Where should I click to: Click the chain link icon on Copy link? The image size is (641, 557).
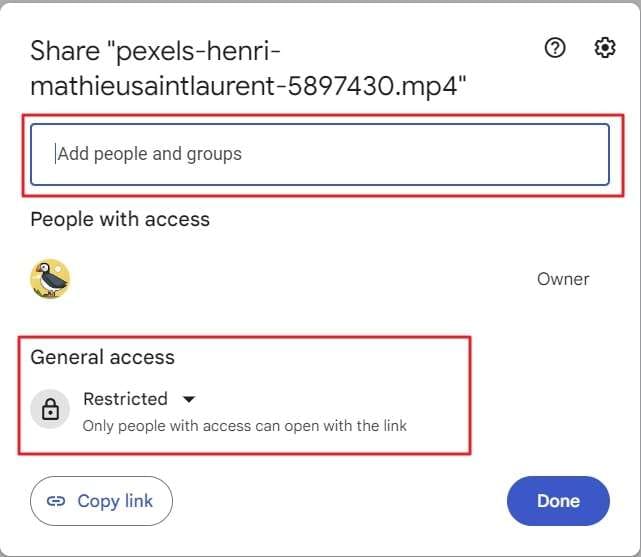coord(57,501)
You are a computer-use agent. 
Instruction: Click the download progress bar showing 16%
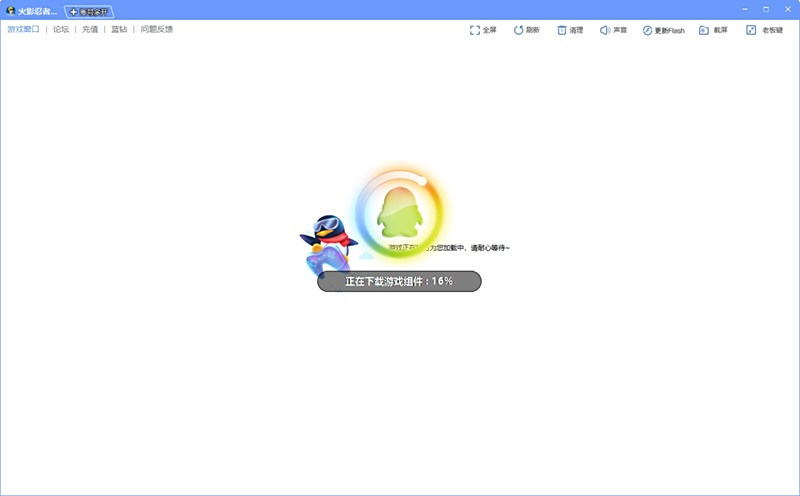pyautogui.click(x=399, y=282)
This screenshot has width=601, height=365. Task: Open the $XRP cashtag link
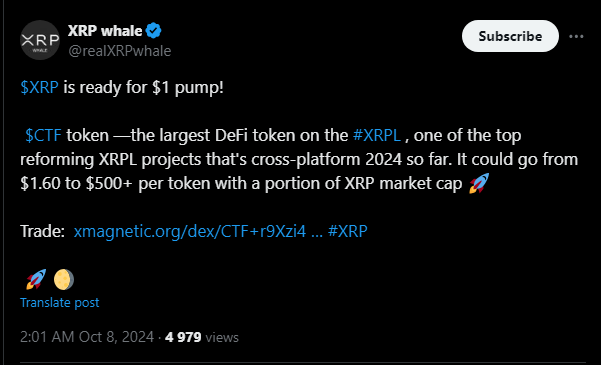click(39, 87)
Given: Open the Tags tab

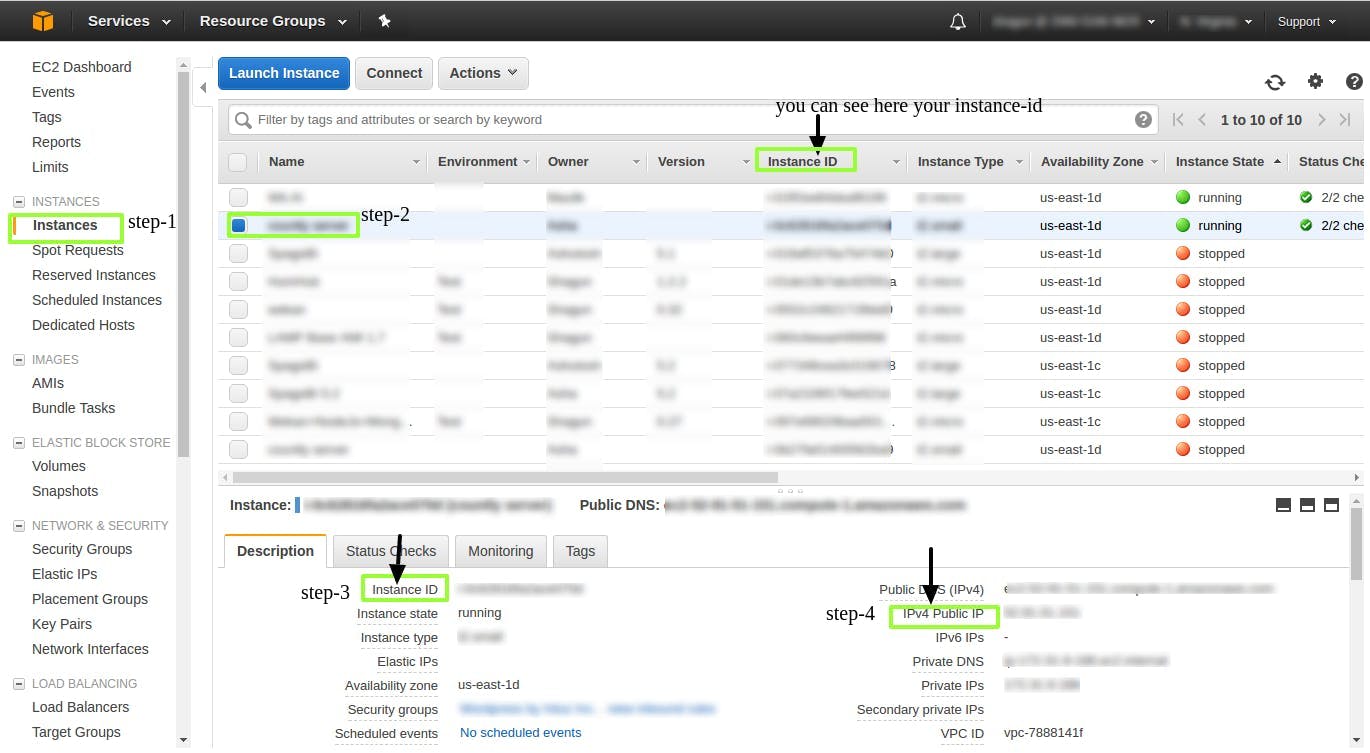Looking at the screenshot, I should (580, 551).
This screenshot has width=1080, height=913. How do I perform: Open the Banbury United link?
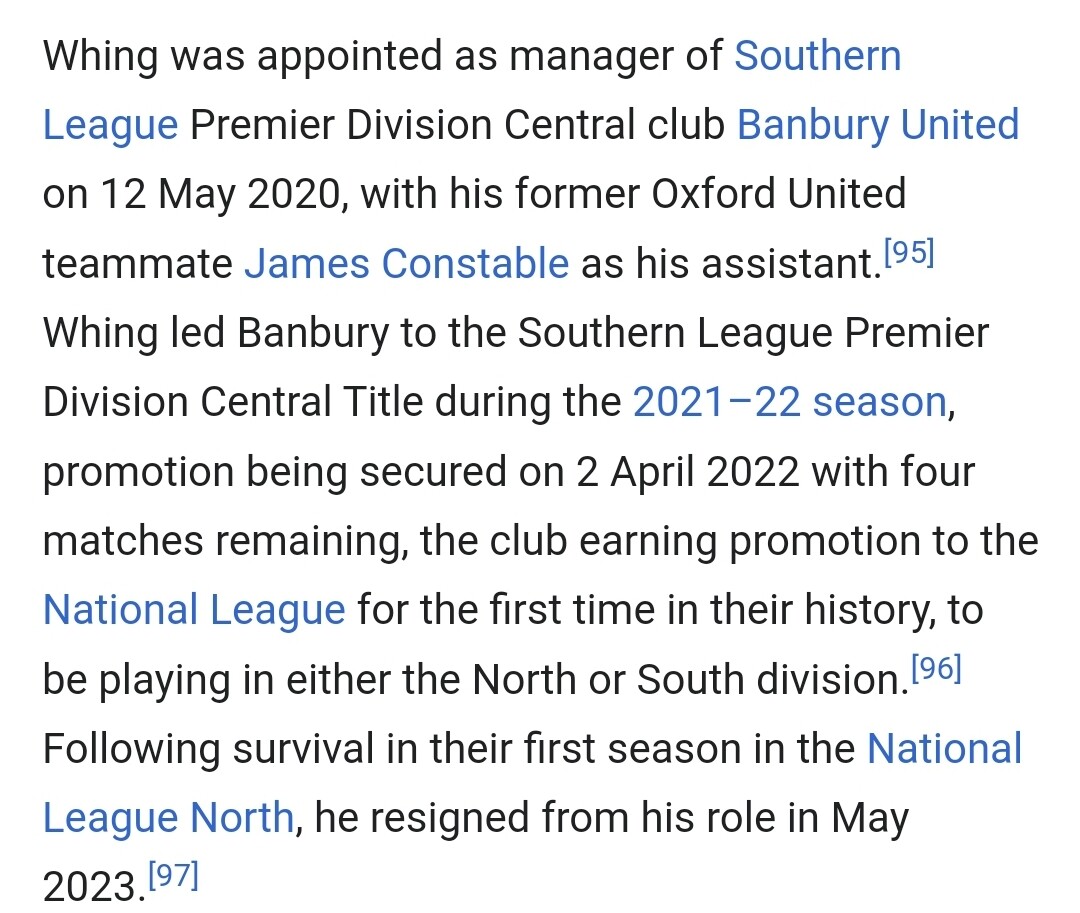click(878, 125)
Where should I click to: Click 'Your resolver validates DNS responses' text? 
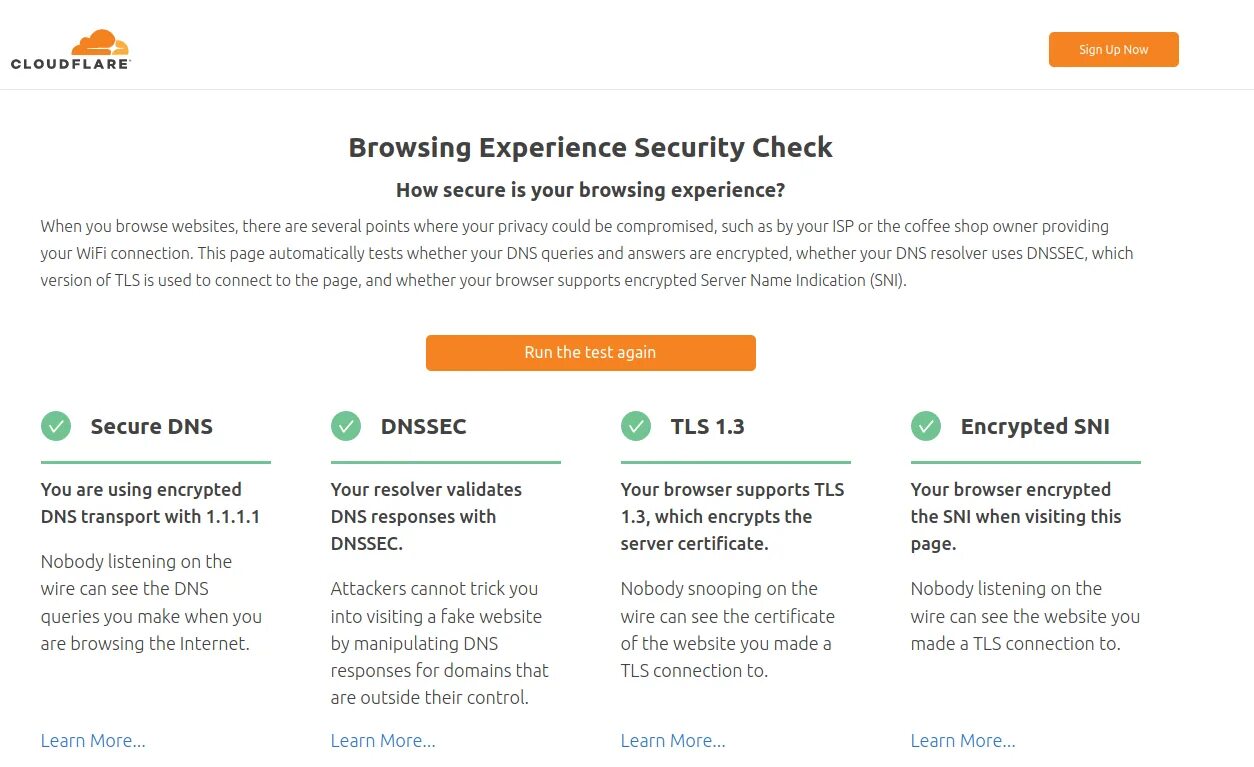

──────────────────────────────

## WHAT NEEDS TO BE DONE
Could you retype every line above exactly as it appears, skipping the pictures?

## PROBLEM SOLUTION
Where should I click to: Click the chain link icon on Copy link? The image size is (641, 557).
coord(57,501)
You are a computer-use agent. 
Instruction: Click the download progress bar showing 16%
pyautogui.click(x=399, y=282)
This screenshot has width=601, height=365. Task: Open the $XRP cashtag link
click(39, 87)
Given: Open the Tags tab

Looking at the screenshot, I should (580, 551).
This screenshot has width=1080, height=913. How do I perform: Open the Banbury United link?
click(878, 125)
Where should I click to: Click 'Your resolver validates DNS responses' text? 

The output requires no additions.